» WHAT TO WORK ON
Your answer must be the line containing "Click the green Go arrow beside address bar" and each following line to the end of the listing below, copied exactly, with pictures removed and nothing added.

——————————

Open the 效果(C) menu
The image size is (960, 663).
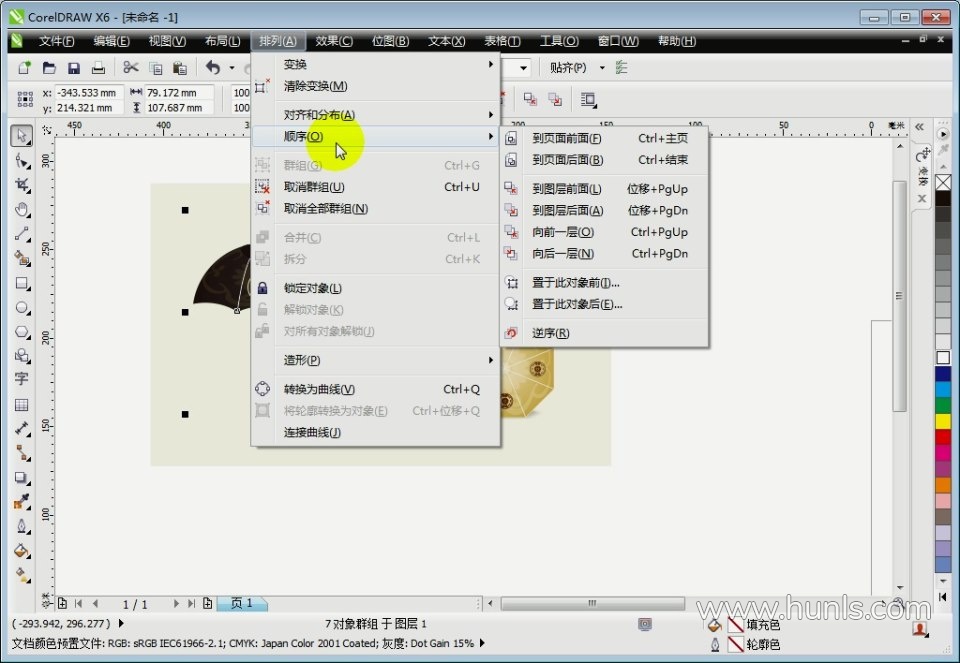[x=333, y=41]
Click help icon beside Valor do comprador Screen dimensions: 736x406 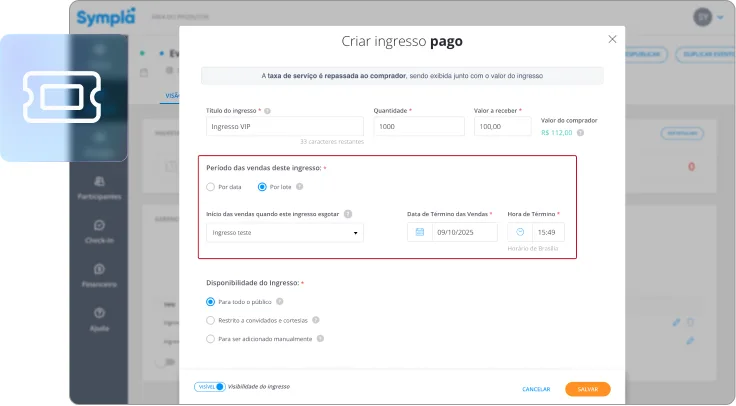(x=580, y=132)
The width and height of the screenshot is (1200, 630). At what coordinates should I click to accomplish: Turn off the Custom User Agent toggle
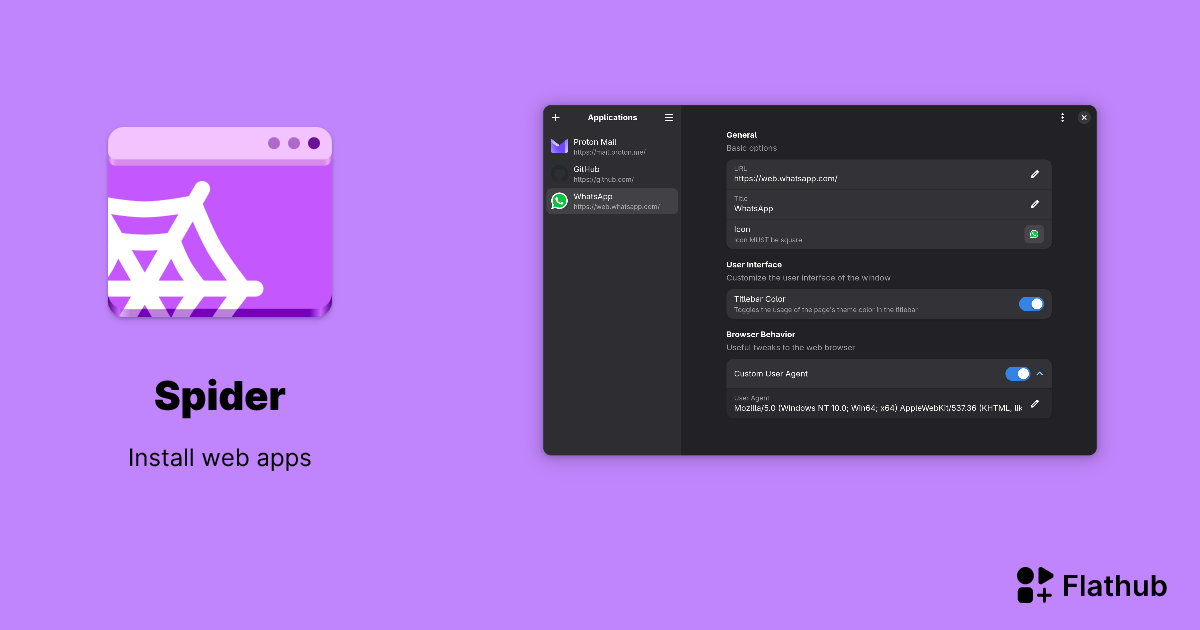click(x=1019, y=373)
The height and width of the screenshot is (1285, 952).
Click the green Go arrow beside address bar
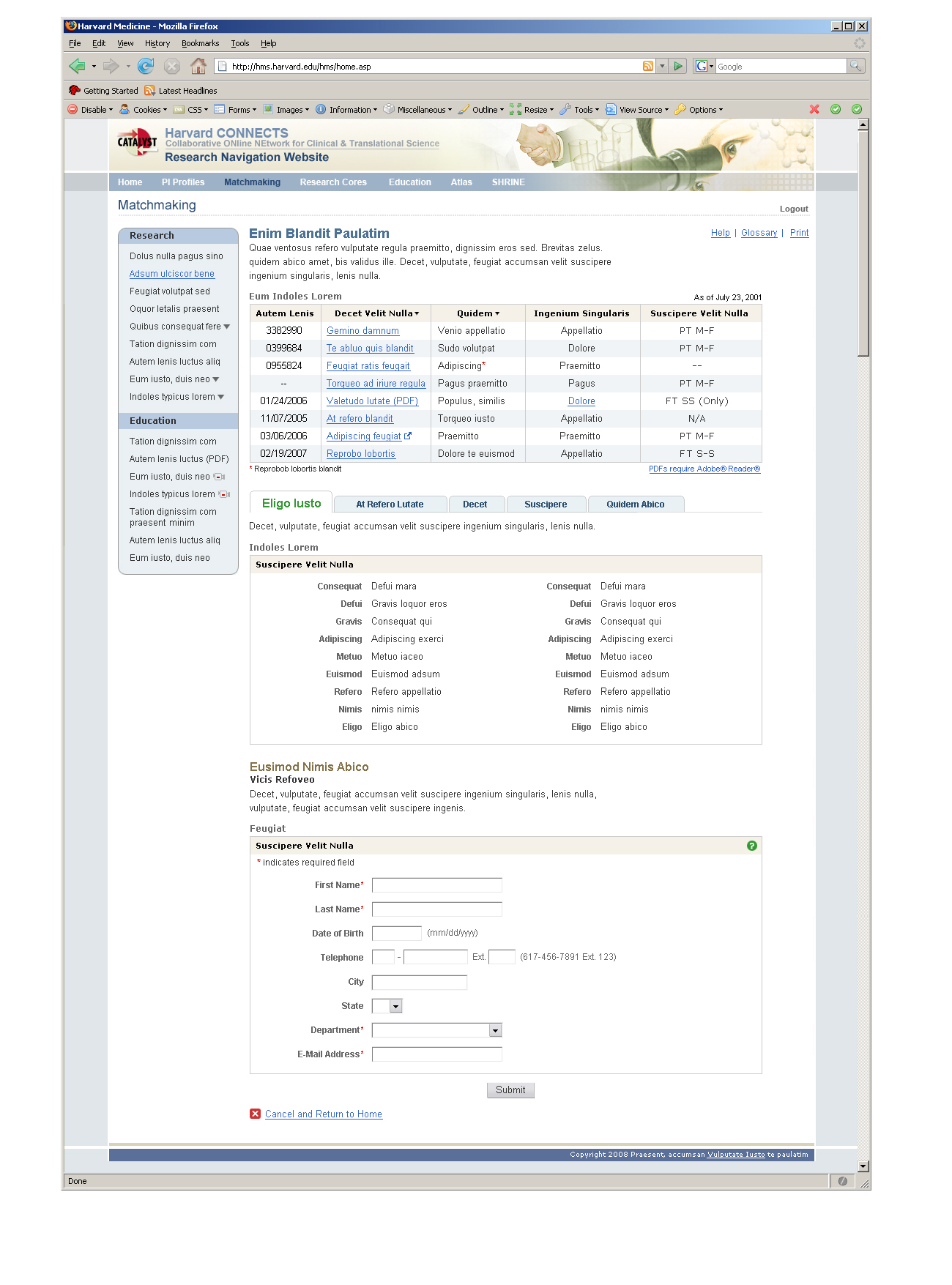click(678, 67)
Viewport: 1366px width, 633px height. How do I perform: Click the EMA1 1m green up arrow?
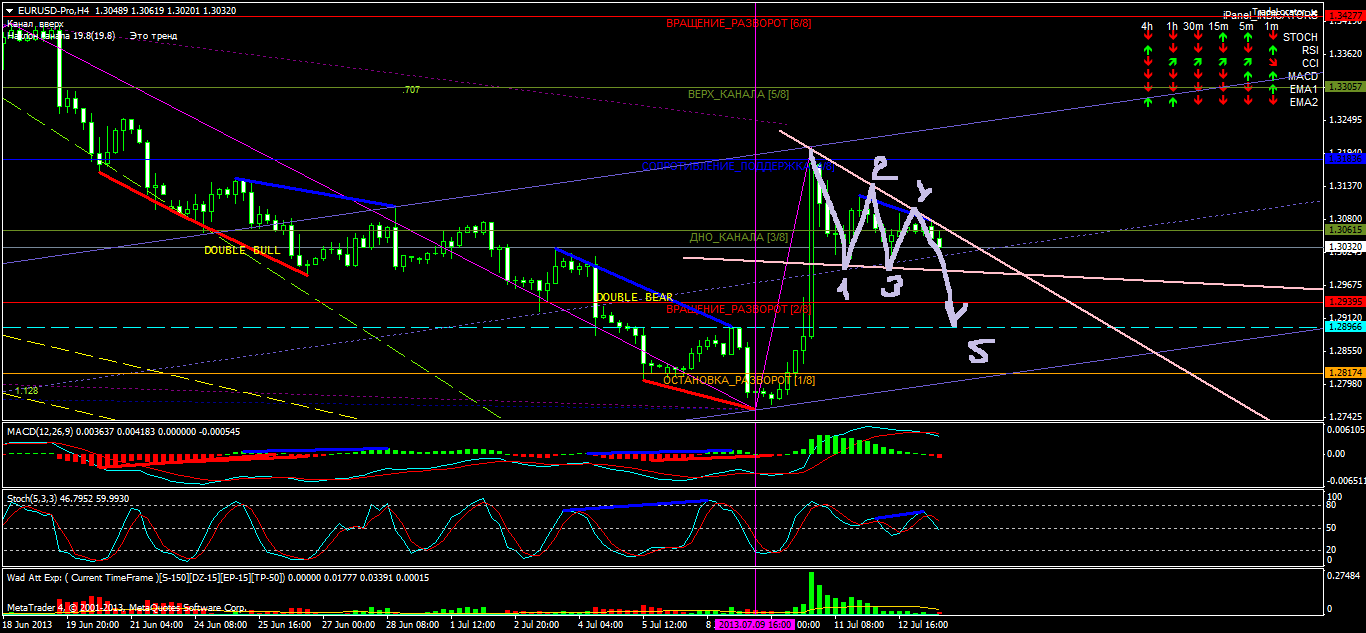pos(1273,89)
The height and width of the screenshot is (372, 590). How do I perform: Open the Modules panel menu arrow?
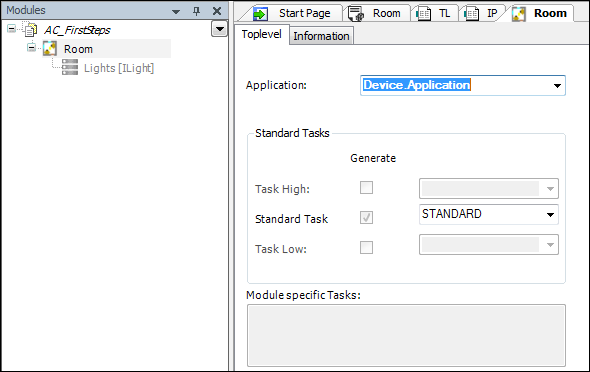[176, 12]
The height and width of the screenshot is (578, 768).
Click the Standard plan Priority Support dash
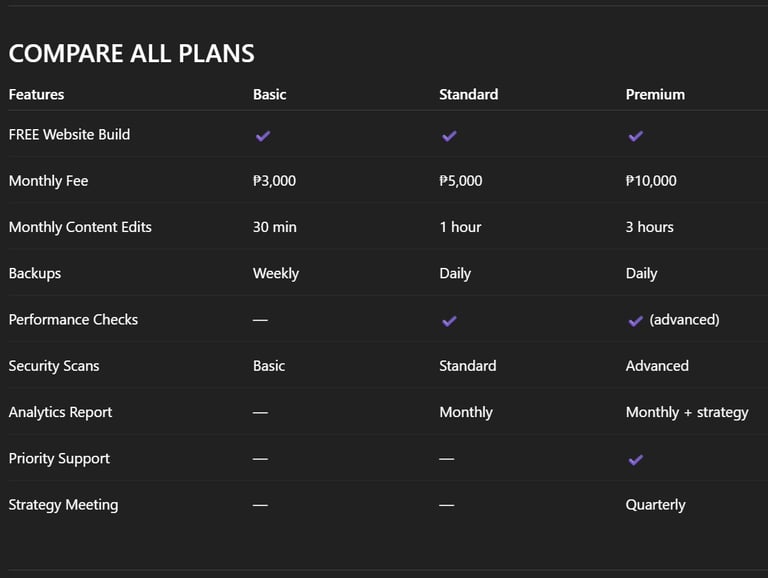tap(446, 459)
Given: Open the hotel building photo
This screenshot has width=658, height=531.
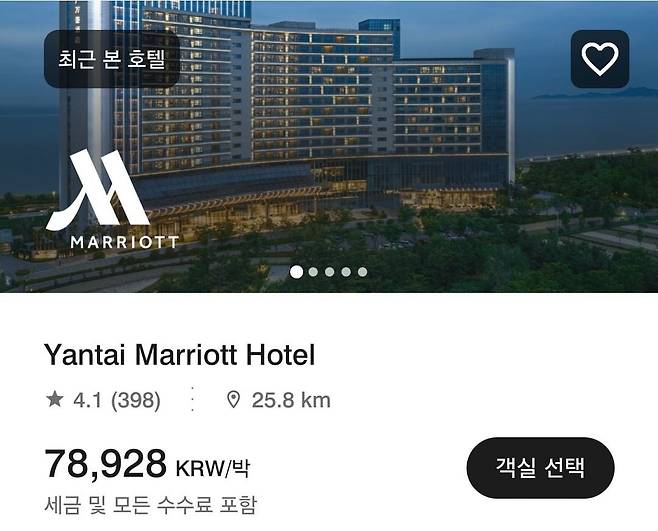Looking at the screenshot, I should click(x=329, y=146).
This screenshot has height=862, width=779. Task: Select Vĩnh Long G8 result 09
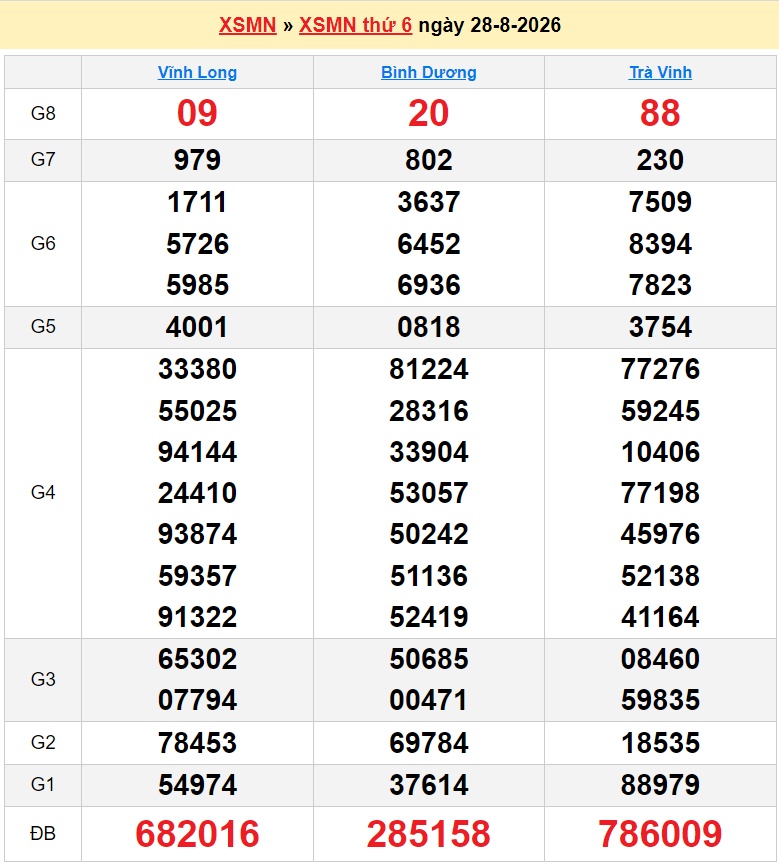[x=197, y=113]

——————————

» EXPECTED ANSWER
Click the green Go arrow beside address bar
click(678, 67)
Viewport: 1366px width, 633px height. How do I perform: Click the EMA1 1m green up arrow?
pos(1273,89)
The height and width of the screenshot is (372, 590). How do I perform: Open the Modules panel menu arrow?
[176, 12]
The height and width of the screenshot is (578, 768).
Click the Standard plan Priority Support dash
tap(446, 459)
Given: Open the hotel building photo
This screenshot has width=658, height=531.
Looking at the screenshot, I should click(x=329, y=146).
This screenshot has height=862, width=779. Task: Select Vĩnh Long G8 result 09
[x=197, y=113]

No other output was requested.